▶ [Task to carry out]
Every line from the line containing "Instruction: Click the red" to the end of the data must appear in the answer exactly as it appears there, and nothing else.

Collected data
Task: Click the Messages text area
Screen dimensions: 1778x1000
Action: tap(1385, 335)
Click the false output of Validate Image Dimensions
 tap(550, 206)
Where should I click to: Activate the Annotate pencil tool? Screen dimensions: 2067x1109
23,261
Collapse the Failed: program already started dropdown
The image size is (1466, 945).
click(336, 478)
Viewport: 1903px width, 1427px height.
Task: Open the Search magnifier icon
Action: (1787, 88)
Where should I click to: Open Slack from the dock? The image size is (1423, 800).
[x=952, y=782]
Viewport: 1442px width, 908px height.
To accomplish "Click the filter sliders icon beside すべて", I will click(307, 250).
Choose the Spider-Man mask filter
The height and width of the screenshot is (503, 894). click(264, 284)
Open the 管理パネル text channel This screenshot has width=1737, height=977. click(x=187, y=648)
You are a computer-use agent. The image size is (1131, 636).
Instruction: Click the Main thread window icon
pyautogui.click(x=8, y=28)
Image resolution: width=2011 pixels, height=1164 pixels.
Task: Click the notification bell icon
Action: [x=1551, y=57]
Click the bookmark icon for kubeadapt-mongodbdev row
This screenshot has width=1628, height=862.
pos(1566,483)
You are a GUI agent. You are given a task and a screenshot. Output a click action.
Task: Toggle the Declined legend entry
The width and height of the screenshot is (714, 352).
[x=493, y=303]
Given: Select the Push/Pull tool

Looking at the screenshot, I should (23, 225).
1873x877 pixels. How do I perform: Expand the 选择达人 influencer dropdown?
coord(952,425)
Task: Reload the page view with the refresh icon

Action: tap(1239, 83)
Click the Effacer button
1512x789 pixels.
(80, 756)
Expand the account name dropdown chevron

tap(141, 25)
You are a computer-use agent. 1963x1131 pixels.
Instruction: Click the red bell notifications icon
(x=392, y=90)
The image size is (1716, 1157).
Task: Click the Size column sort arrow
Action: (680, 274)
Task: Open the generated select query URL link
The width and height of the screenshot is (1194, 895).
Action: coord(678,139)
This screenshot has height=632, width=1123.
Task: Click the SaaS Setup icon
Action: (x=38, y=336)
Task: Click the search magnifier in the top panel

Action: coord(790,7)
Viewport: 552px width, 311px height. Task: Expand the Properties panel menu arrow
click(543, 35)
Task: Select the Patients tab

▶ [Result of this task]
Instruction: Click the red bell notifications icon
(x=392, y=90)
The image size is (1716, 1157).
Task: Click the Size column sort arrow
Action: (680, 274)
Task: Open the generated select query URL link
The width and height of the screenshot is (1194, 895).
Action: coord(678,139)
This screenshot has height=632, width=1123.
Task: Click the SaaS Setup icon
Action: (x=38, y=336)
Task: Click the search magnifier in the top panel

Action: coord(790,7)
Viewport: 552px width, 311px height. Task: Expand the Properties panel menu arrow
click(543, 35)
Task: Select the Patients tab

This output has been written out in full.